Coxiella burnetii is an obligate intracellularbacterial pathogen, and is the causative agent of Q fever. The genus Coxiella is morphologically similar to Rickettsia, but with a variety of genetic and physiological differences. C. burnetii is a small Gram-negative, coccobacillary bacterium that is highly resistant to environmental stresses such as high temperature, osmotic pressure, and ultraviolet light. These characteristics are attributed to a small cellvariant form of the organism that is part of a biphasic developmental cycle, including a more metabolically and replicatively active large cell variant form. It can survive standard disinfectants, and is resistant to many other environmental changes like those presented in the phagolysosome.
History and naming
Research in the 1920s and 1930s identified what appeared to be a new type of Rickettsia, isolated from ticks, that was able to pass through filters. The first description of what may have been Coxiella burnetii was published in 1925 by Hideyo Noguchi, but since his samples did not survive, it remains unclear as to whether it was the same organism. The definitive descriptions were published in the late 1930s as part of research into the cause of Q fever, by Edward Holbrook Derrick and Macfarlane Burnet in Australia, and Herald Rea Cox and Gordon Davis at the Rocky Mountain Laboratory in the United States. The RML team proposed the name Rickettsia diaporica, derived from the Greek word for having the ability to pass through filter pores, to avoid naming it after either Cox or Davis if indeed Noguchi's description had priority. Around the same time, Derrick proposed the name Rickettsia burnetii, in recognition of Burnet's contribution in identifying the organism as a Rickettsia. As it became clear that the species differed significantly from other Rickettsia, it was first elevated to a subgenus named after Cox, Coxiella, and then in 1948 to its own genus of that name, proposed by Cornelius B. Philip, another RML researcher. Coxiella was difficult to study because it could not be reproduced outside a host. However, in 2009, scientists reported a technique allowing the bacteria to grow in an axenic culture and suggested the technique may be useful for study of other pathogens.
Pathogenesis
The ID50 is one via inhalation; i.e., inhalation of one organism will yield disease in 50% of the population. This is an extremely low infectious dose, making C. burnetii one of the most infectious known organisms. Disease occurs in two stages: an acute stage that presents with headaches, chills, and respiratory symptoms, and an insidious chronic stage. While most infections clear up spontaneously, treatment with tetracycline or doxycycline appears to reduce the symptomatic duration and reduce the likelihood of chronic infection. A combination of erythromycin and rifampin is highly effective in curing the disease, and vaccination with Q-VAX vaccine is effective for prevention of it. The bacteria use a type IVB secretion system known as Icm/Dot to inject over 100 effector proteins into the host. These effectors increase the bacteria's ability to survive and grow inside the host cell by modulating many host cell pathways, including blocking cell death, inhibiting immune reactions, and altering vesicle trafficking. In Legionella pneumophila, which uses the same secretion system and also injects effectors, survival is enhanced because these proteins interfere with fusion of the bacteria-containing vacuole with the host's degradation endosomes.

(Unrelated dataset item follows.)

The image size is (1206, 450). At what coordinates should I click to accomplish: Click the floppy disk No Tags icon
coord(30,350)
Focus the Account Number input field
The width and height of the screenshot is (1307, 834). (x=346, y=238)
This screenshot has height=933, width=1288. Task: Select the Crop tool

The United States ended its biological warfare program in 1969. When it did, C. burnetii was one of seven agents it had standardized as biological weapons.
Genomics
At least five completely sequenced genomes of Coxiella burnetii exist, which contain about 2.1 Mbp of DNA each and encode around 2,100 open reading frames; 746 of these genes have no known function. In bacteria small regulatory RNAs are activated during stress and virulence conditions. Coxiella burnetii small RNAs are encoded within intergenic region. CbSRs 2, 3, 4 and 9 are located antisense to identified ORFs. The CbSRs are up-regulated during intracellular growth in host cells.